Tareas a realizar:
(a) Reproduce sin cambios el pasaje del artículo sobre los secretarios de organización que va desde "Es un asunto" hasta "legislativo y ejecutivo.", ambos incluidos.
(b) Retoma el artículo sobre los secretarios de organización y continúalo a partir de su última frase.

Fuente:
Ensalzamiento y loa de los secretarios de organización

Nadie llega a nada en la política española si no lo quieren los secretarios de organización de los partidos


Ahora que ya han pasado las elecciones madrileñas, y antes de que caigan sobre nuestras cabezas cualesquiera otras (he oído que el alcalde de Villalpradillo del Bandajo está pensando en adelantar las de su concejo), me he animado a escribir unas líneas sobre política y lo que le cuelga.

Es un asunto que tengo en agenda desde hace tiempo, pero no sabía cómo encararlo, y han venido en mi ayuda tres expertos y un estudio. Los expertos son los profesores Iñaki Ortega, Juan Moscoso del Prado e Iván Soto, y el estudio, el que desde Deusto Business School y por encargo de APRI, acaban de hacer público bajo el título «La visión de los poderes públicos sobre las relaciones institucionales en España».

Si no se lo han leído todavía (puede que estén enzarzados con el libro del profesor Zamora Bonilla que les recomendé el otro día), háganlo cuanto antes, porque van a aprender muchas cosas sobre la realidad del lobby en España y sobre el modo en que nos relacionamos los profesionales de los asuntos públicos con nuestros representantes y gestores de los poderes legislativo y ejecutivo.

Ya saben: yo no se lo voy a resumir.

Entradas:
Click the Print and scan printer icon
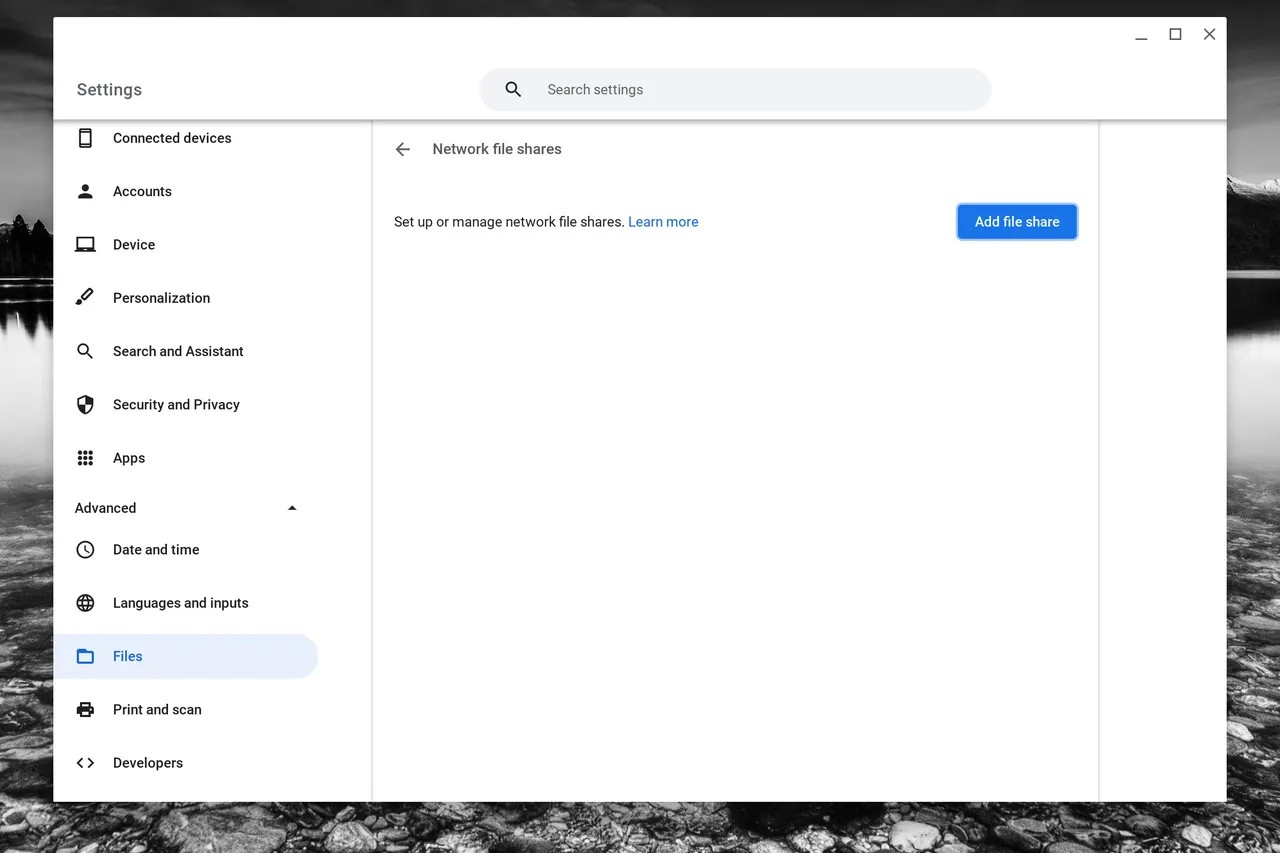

---

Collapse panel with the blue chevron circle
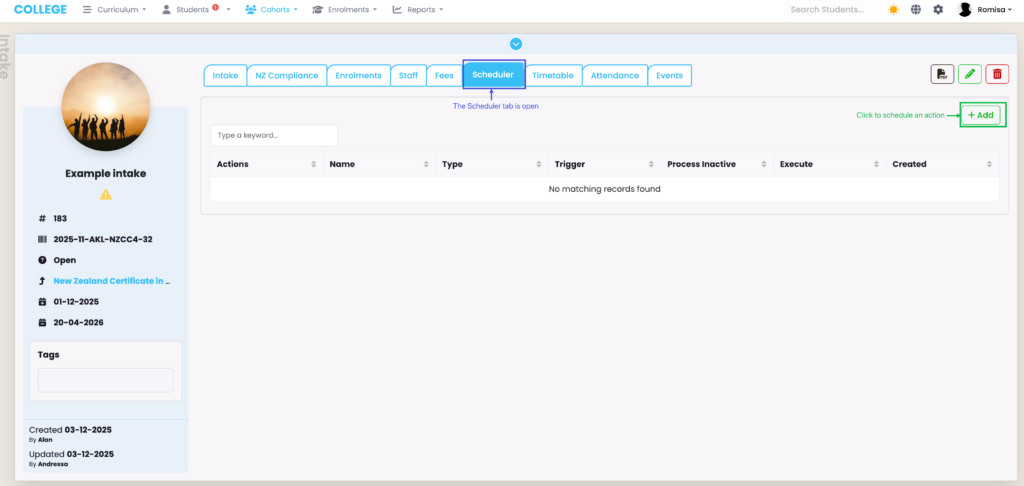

Respuestas por tarea:
(a)
Es un asunto que tengo en agenda desde hace tiempo, pero no sabía cómo encararlo, y han venido en mi ayuda tres expertos y un estudio. Los expertos son los profesores Iñaki Ortega, Juan Moscoso del Prado e Iván Soto, y el estudio, el que desde Deusto Business School y por encargo de APRI, acaban de hacer público bajo el título «La visión de los poderes públicos sobre las relaciones institucionales en España».

Si no se lo han leído todavía (puede que estén enzarzados con el libro del profesor Zamora Bonilla que les recomendé el otro día), háganlo cuanto antes, porque van a aprender muchas cosas sobre la realidad del lobby en España y sobre el modo en que nos relacionamos los profesionales de los asuntos públicos con nuestros representantes y gestores de los poderes legislativo y ejecutivo.

(b)
Pero hay un aspecto del estudio sobre el que me interesa detenerme: lo que el equipo investigador ha dado en llamar «Taxonomía de los representantes y cargos públicos». Con una capacidad de síntesis y una claridad de ideas admirables, los profesores Ortega, Moscoso del Prado y Soto agrupan a nuestros legisladores y altos cargos del Gobierno en tres categorías: «los militantes», es decir, aquellos que proceden de la cantera de los partidos y que han desarrollado en ellos toda su carrera, como (y los ejemplos son de los analistas) Francisco Álvarez Cascos o José Luis Ábalos; «los funcionarios», aquellos que proceden de la Administración Pública, y en particular de los escalones más altos de ella, al modo de Soraya Sáenz de Santamaría o Margarita Robles; y «los profesionales», que proceden de ámbitos diversos (la universidad o la empresa) y destinan unos años de su vida al ejercicio de la política, como pueden ser los casos de Iván Redondo o Josep Piqué.

La taxonomía es brillante porque, con todos los matices que se quiera, proporciona un buen modo de acercarse a la personalidad de aquellos (y, naturalmente aquellas) que toman decisiones importantes sobre nuestras vidas sin que la mayor parte de las veces nos enteremos de su intervención.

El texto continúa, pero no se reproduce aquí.